▶ [INFORMATION SHOWN]:

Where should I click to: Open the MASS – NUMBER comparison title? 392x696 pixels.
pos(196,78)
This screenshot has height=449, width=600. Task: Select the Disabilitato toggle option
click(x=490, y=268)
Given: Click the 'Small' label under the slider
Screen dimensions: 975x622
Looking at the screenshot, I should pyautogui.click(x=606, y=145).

...

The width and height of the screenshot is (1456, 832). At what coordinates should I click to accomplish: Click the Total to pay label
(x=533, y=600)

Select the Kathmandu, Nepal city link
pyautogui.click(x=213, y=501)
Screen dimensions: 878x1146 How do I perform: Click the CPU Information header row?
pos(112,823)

▶ [EXERCISE]: Transcribe the data from the line with "Where should I" to the line with "Looking at the", keeping every character as it appears.

▶ [TASK RESPONSE]:
Where should I click to: Open the MASS – NUMBER comparison title? 392x696 pixels.
pos(196,78)
This screenshot has height=449, width=600. Task: Select the Disabilitato toggle option
click(x=490, y=268)
Given: Click the 'Small' label under the slider
Screen dimensions: 975x622
Looking at the screenshot, I should pyautogui.click(x=606, y=145).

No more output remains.